Run formatting and lint checks:

cargo fmt --all --check
cargo clippy --all-targets --all-features -- -D warnings

Run dependency/license/advisory checks if cargo-deny is installed:

cargo deny check advisories licenses bans sources

A recommended local pre-release check is:

cargo fmt --all --check
cargo test --all --locked
cargo clippy --all-targets --all-features -- -D warnings
cargo deny check advisories licenses bans sources

Security posture

The core crate forbids unsafe Rust at the crate root:

#![forbid(unsafe_code)]

Some transitive dependencies may use unsafe internally for cryptographic arithmetic or SIMD optimizations. Those are dependency-level implementation details, not unsafe code in this crate.

Security-relevant design choices include:

• strict Ed25519 verification;
• separate signing domains for each document family;
• bounded input size and structural validation;
• duplicate-key rejection during JSON parsing;
• closed schemas with unknown-field rejection;
• deterministic canonicalization before signing and verification;
• explicit Tor v3 origin binding;
• explicit PIP-based publisher identity model;
• runtime-key rotation through manifest canaries.
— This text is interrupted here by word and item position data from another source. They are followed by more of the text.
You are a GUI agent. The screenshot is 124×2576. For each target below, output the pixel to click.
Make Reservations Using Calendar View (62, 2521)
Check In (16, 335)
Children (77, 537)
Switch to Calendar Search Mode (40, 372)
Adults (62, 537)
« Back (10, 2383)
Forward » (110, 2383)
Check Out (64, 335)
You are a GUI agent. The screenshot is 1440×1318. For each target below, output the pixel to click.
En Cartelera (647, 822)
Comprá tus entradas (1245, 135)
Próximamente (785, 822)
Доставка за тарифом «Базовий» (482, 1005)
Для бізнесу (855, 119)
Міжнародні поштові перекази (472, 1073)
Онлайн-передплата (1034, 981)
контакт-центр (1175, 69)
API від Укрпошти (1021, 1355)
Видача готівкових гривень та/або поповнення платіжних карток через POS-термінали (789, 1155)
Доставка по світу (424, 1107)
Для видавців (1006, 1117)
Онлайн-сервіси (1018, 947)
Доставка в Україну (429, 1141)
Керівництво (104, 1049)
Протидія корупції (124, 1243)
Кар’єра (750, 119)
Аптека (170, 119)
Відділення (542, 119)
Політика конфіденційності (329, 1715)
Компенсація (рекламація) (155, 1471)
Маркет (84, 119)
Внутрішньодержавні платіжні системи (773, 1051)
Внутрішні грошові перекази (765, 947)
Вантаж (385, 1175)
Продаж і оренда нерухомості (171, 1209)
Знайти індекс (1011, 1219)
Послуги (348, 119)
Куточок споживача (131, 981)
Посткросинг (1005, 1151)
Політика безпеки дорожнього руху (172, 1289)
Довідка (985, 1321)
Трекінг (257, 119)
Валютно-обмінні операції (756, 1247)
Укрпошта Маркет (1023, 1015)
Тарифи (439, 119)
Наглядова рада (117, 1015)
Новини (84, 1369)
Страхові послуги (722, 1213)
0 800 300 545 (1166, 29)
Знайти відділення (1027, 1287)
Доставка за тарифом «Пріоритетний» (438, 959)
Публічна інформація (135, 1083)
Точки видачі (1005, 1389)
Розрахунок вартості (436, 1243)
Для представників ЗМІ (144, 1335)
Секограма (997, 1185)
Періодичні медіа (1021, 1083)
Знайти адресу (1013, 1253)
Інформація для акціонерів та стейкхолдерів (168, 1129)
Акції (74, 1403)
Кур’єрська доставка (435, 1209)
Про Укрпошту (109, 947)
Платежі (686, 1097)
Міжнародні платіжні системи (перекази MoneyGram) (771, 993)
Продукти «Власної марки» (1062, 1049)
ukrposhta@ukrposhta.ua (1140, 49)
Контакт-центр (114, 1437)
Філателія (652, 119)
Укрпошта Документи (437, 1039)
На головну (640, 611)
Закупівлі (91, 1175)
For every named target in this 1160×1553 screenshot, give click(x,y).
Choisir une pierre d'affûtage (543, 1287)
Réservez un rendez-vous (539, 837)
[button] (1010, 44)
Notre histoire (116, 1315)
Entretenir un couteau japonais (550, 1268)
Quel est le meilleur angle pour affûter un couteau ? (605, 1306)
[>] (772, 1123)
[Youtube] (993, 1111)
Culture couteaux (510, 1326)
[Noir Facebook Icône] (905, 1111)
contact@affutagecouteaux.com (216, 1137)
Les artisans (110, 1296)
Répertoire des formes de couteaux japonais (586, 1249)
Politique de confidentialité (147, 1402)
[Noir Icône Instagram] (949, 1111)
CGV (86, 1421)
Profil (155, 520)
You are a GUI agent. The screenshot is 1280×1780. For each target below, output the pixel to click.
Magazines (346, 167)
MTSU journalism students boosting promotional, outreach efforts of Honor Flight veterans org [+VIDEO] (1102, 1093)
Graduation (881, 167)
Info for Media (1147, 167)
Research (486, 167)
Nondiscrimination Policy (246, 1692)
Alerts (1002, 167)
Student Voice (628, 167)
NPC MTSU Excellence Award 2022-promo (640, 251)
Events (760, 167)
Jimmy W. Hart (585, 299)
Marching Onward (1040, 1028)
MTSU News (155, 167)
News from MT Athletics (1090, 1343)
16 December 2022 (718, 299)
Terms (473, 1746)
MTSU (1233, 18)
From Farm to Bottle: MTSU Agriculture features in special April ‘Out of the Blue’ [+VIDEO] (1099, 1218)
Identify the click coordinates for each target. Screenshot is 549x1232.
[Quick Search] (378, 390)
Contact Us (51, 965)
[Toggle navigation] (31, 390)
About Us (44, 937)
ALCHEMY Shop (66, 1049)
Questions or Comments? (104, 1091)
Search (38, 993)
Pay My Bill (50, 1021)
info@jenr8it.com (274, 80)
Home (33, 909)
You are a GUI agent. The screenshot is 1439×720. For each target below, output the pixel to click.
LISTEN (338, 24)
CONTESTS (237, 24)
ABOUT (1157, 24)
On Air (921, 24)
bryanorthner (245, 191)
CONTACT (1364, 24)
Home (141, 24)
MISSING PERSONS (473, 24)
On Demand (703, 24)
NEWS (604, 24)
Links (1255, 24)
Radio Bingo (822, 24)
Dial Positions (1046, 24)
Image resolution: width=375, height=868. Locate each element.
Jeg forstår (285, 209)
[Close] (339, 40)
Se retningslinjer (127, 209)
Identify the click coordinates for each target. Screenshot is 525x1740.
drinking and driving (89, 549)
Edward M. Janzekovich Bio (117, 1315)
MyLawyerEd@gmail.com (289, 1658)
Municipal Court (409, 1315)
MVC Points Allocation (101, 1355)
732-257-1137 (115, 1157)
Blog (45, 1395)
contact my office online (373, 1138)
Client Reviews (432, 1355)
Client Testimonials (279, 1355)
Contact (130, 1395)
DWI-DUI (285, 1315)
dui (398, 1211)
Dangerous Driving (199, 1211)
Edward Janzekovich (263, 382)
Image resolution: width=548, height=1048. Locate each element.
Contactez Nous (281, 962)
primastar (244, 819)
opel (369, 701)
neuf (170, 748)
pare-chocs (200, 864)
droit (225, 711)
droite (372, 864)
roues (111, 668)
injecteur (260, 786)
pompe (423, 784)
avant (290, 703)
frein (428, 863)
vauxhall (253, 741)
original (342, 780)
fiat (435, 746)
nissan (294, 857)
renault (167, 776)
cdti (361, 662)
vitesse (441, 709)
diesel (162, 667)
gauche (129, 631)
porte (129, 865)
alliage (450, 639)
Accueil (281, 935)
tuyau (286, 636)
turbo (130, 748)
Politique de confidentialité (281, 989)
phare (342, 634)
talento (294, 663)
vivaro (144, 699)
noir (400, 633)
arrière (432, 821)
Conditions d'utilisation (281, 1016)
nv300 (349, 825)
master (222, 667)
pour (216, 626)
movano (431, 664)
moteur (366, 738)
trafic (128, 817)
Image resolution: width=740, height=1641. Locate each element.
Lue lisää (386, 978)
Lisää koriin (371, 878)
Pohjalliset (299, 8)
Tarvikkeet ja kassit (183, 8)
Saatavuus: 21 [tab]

If you report a security issue, please include:

• the affected crate/version or commit;
• a minimal reproducer if available;
• whether the issue affects signature verification, canonicalization, parsing, state handling, origin binding, or API misuse.

Specification

The protocol specification lives in a separate repository: github.com/samjanny/entangled.

• 00-overview.md
• 01-glossary.md
• 02-document-schema.md
• 03-block-types.md
• 04-canonicalization.md
• 05-keys-and-signing.md
• 06-manifest.md
• 07-state.md
• 08-canary.md
• 09-transport.md
• 10-client-behavior.md
• 11-errors-and-versioning.md

For operational guidance, see docs/operator-playbook.md.

License

Code is dual-licensed under either of:

• MIT License
• Apache License, Version 2.0

Protocol/specification documents are covered separately under the licenses declared in LICENSE.md in the spec repository.